Segment Start: INFORMATION SUPPLIED

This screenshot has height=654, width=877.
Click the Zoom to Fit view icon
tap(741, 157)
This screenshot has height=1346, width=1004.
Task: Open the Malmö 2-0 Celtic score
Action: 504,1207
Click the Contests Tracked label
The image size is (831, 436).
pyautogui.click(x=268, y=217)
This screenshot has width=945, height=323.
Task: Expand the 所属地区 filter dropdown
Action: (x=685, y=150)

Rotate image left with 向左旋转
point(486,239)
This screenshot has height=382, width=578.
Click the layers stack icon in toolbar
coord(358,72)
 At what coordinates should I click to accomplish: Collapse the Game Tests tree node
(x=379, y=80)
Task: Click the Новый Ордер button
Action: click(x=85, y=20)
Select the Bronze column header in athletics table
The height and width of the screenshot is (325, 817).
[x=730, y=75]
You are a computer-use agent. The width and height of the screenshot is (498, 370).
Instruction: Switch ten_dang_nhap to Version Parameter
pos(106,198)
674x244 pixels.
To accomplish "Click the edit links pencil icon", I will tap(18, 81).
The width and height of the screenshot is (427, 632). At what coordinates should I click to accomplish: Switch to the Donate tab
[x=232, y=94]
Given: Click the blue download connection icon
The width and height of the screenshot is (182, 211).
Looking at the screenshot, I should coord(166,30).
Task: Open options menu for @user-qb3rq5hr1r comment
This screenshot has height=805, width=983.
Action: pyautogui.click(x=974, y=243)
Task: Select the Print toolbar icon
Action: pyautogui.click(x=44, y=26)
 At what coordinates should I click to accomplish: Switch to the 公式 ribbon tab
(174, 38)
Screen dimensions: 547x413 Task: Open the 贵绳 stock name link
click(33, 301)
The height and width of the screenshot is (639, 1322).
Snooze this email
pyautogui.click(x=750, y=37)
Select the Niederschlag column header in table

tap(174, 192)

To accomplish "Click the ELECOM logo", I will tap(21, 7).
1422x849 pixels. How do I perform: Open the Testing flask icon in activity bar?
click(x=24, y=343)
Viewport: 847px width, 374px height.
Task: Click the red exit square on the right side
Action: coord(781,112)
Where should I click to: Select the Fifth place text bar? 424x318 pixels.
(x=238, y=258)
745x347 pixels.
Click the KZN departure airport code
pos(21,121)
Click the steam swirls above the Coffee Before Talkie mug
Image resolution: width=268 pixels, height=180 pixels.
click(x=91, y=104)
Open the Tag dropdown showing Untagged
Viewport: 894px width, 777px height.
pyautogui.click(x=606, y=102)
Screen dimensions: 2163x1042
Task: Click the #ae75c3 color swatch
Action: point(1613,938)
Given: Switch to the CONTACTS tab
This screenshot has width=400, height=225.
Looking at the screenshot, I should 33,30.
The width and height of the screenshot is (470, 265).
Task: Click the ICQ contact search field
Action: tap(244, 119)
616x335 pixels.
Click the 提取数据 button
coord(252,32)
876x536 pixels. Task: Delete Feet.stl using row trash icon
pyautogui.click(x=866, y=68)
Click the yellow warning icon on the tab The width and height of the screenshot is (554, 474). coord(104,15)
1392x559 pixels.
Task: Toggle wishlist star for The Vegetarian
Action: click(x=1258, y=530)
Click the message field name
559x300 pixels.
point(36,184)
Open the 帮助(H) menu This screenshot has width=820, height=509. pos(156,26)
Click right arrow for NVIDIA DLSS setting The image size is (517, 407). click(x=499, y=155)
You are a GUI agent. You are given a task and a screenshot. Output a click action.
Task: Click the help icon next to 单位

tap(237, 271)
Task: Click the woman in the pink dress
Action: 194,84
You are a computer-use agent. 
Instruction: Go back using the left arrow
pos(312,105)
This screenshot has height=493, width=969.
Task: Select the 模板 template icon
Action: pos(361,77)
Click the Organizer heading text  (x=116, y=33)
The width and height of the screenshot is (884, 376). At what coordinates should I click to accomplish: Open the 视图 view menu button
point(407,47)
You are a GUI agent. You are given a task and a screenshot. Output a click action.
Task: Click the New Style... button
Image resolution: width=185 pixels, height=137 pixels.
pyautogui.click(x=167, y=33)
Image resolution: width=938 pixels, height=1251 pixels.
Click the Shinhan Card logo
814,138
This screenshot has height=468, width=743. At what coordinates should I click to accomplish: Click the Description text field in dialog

Segment End: INFORMATION SUPPLIED

## [THE PROBLEM]
Apply a filter for "agent" to the data above, then copy each line that matches.

## [TASK OUTPUT]
You are a computer-use agent. The width and height of the screenshot is (498, 370).
You are a GUI agent. You are given a task and a screenshot. Output a click action.
You are a computer-use agent. 
You are a GUI agent. You are given a task and a screenshot. Output a click action.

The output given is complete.